Source code for mushroom_rl.core.core

from tqdm import tqdm

from collections import defaultdict
from mushroom_rl.utils.record import VideoRecorder


[docs]class Core(object):
    """
    Implements the functions to run a generic algorithm.

    """
[docs]    def __init__(self, agent, mdp, callbacks_fit=None, callback_step=None, record_dictionary=None):
        """
        Constructor.

        Args:
            agent (Agent): the agent moving according to a policy;
            mdp (Environment): the environment in which the agent moves;
            callbacks_fit (list): list of callbacks to execute at the end of each fit;
            callback_step (Callback): callback to execute after each step;

        """
        self.agent = agent
        self.mdp = mdp
        self.callbacks_fit = callbacks_fit if callbacks_fit is not None else list()
        self.callback_step = callback_step if callback_step is not None else lambda x: None

        self._state = None

        self._total_episodes_counter = 0
        self._total_steps_counter = 0
        self._current_episodes_counter = 0
        self._current_steps_counter = 0
        self._episode_steps = None
        self._n_episodes = None
        self._n_steps_per_fit = None
        self._n_episodes_per_fit = None

        if record_dictionary is None:
            record_dictionary = dict()
        self._record = self._build_recorder_class(**record_dictionary)

[docs]    def learn(self, n_steps=None, n_episodes=None, n_steps_per_fit=None,
              n_episodes_per_fit=None, render=False, quiet=False, record=False):
        """
        This function moves the agent in the environment and fits the policy using the collected samples.
        The agent can be moved for a given number of steps or a given number of episodes and, independently from this
        choice, the policy can be fitted after a given number of steps or a given number of episodes.
        The environment is reset at the beginning of the learning process.

        Args:
            n_steps (int, None): number of steps to move the agent;
            n_episodes (int, None): number of episodes to move the agent;
            n_steps_per_fit (int, None): number of steps between each fit of the
                policy;
            n_episodes_per_fit (int, None): number of episodes between each fit
                of the policy;
            render (bool, False): whether to render the environment or not;
            quiet (bool, False): whether to show the progress bar or not;
            record (bool, False): whether to record a video of the environment or not. If True, also the render flag
                should be set to True.

        """
        assert (n_episodes_per_fit is not None and n_steps_per_fit is None)\
            or (n_episodes_per_fit is None and n_steps_per_fit is not None)

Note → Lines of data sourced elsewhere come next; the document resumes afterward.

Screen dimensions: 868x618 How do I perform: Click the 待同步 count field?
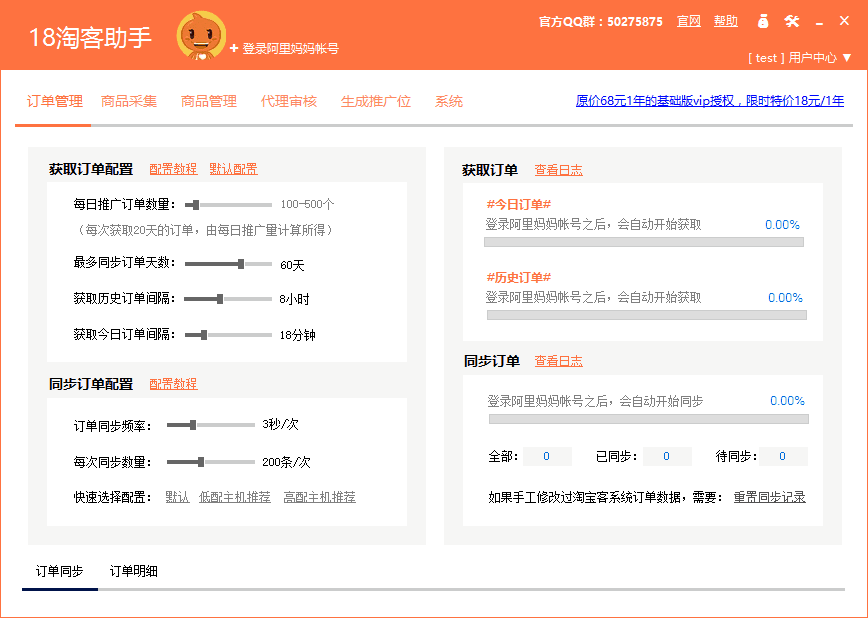coord(782,457)
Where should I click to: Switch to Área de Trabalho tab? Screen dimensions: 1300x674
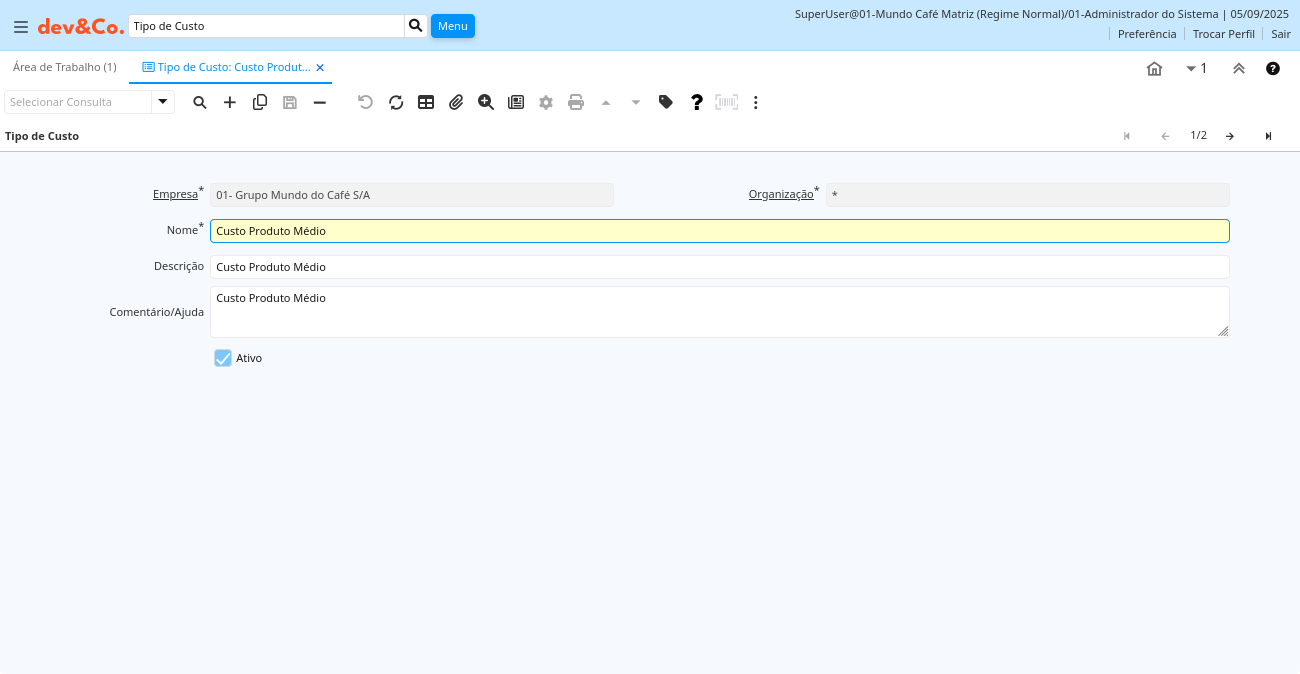(65, 67)
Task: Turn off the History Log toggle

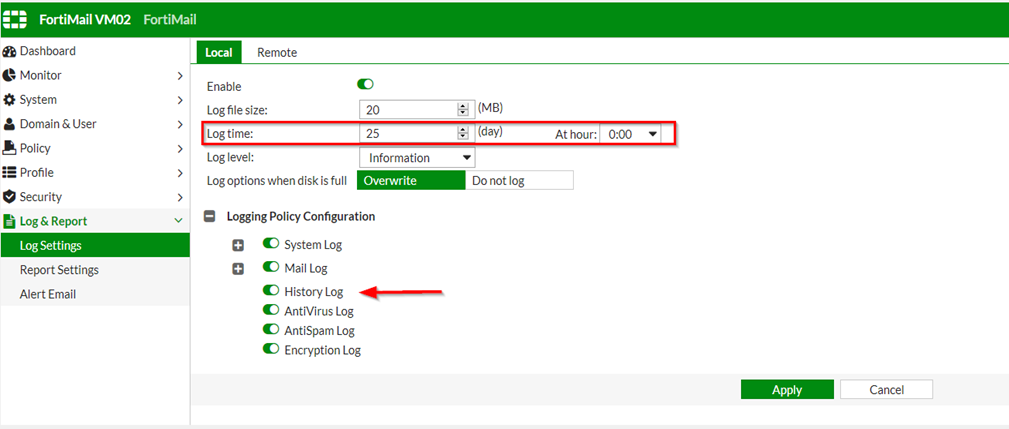Action: pos(270,291)
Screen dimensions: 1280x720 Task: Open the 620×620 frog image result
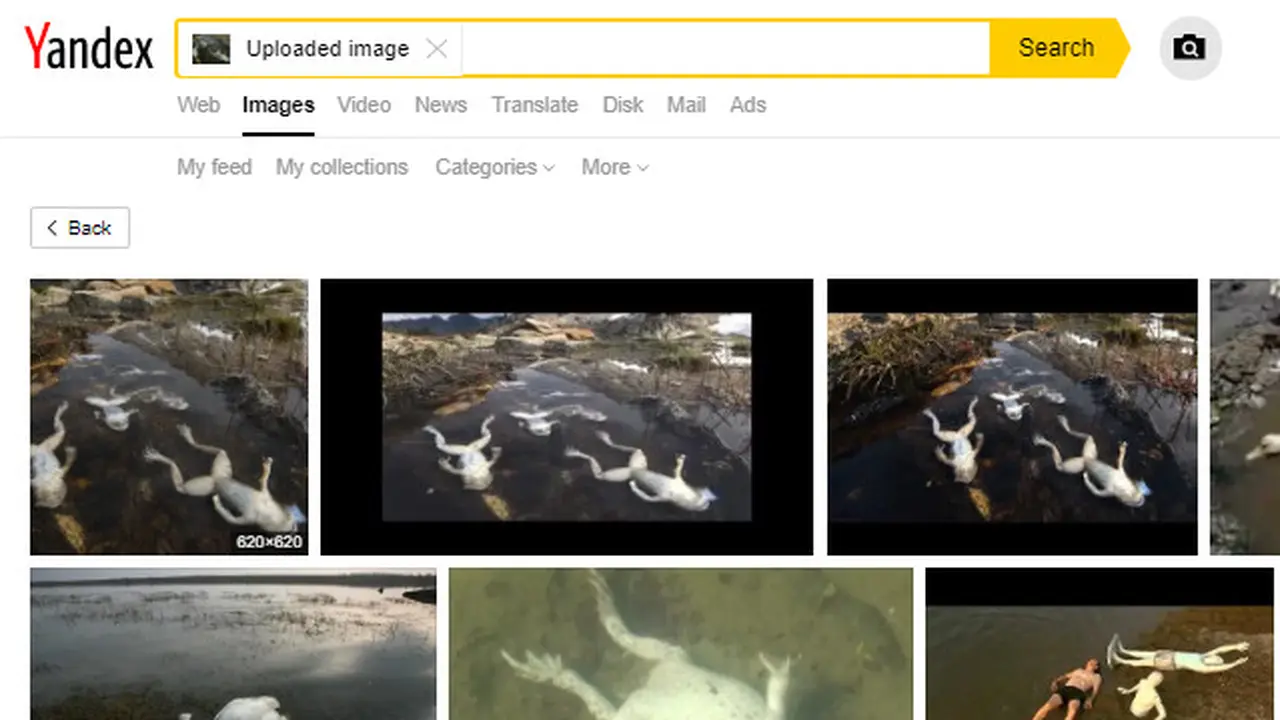click(169, 416)
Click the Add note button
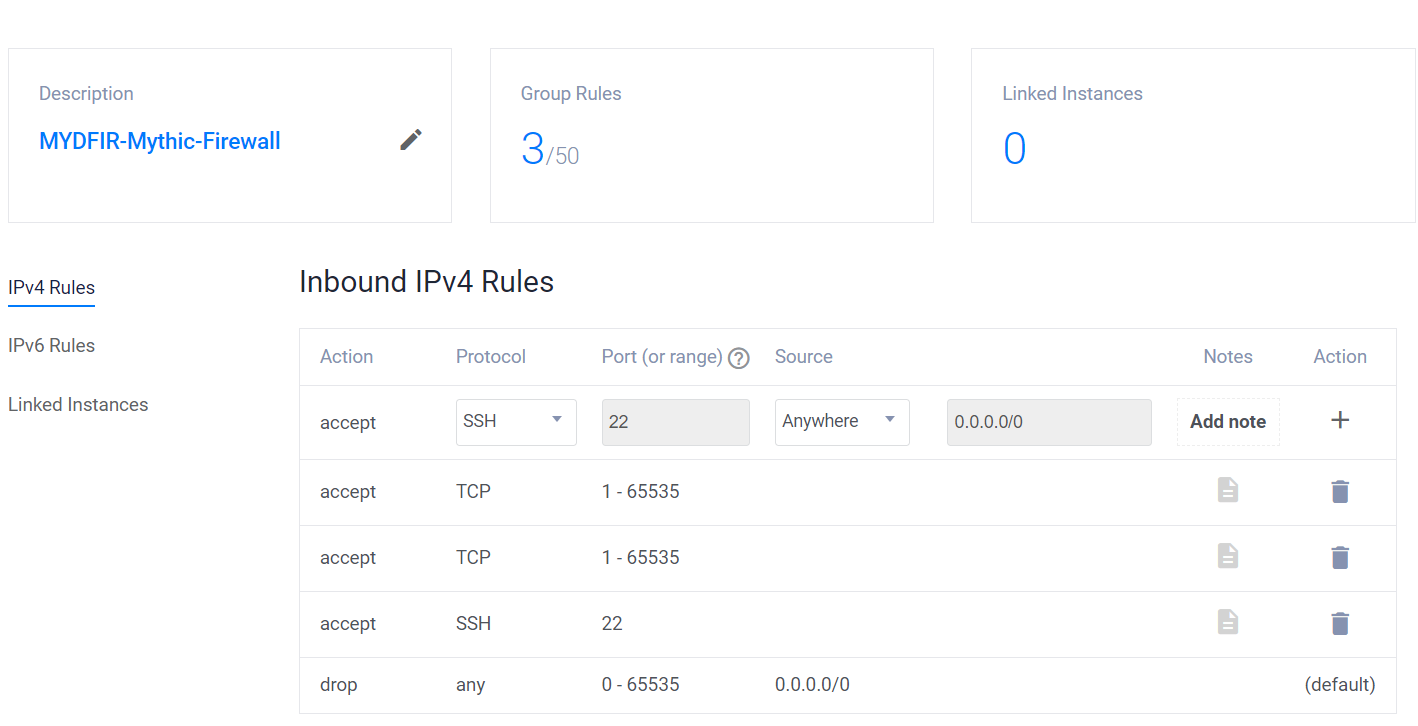1418x726 pixels. (x=1228, y=422)
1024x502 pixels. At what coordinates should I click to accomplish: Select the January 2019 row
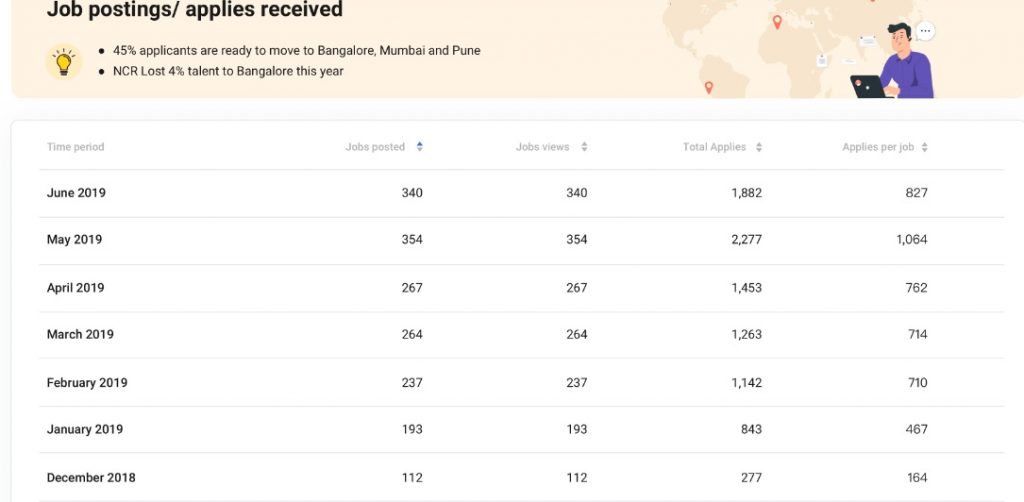(x=521, y=430)
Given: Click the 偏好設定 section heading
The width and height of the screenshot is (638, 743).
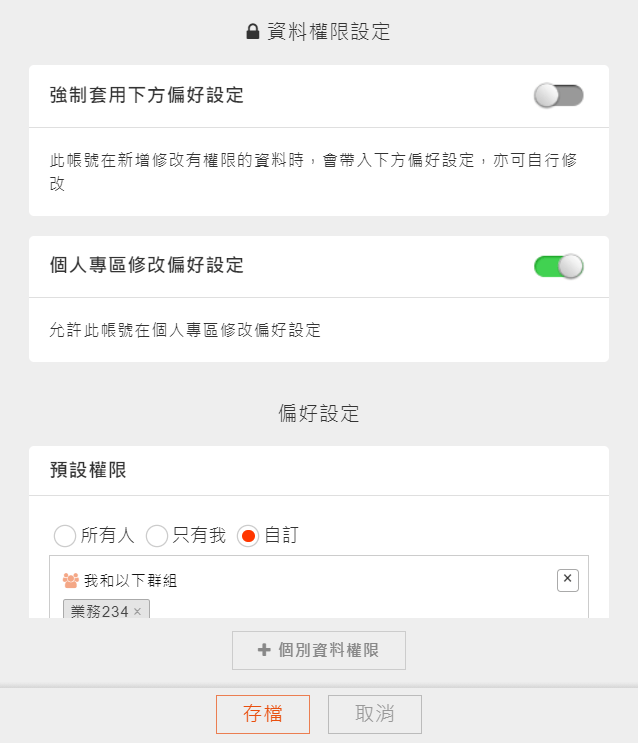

        assert (render and record) or (not record), "To record, the render flag must be set to true"

        self._n_steps_per_fit = n_steps_per_fit
        self._n_episodes_per_fit = n_episodes_per_fit

        if n_steps_per_fit is not None:
            fit_condition = lambda: self._current_steps_counter >= self._n_steps_per_fit
        else:
            fit_condition = lambda: self._current_episodes_counter  >= self._n_episodes_per_fit

        self._run(n_steps, n_episodes, fit_condition, render, quiet, record, get_env_info=False)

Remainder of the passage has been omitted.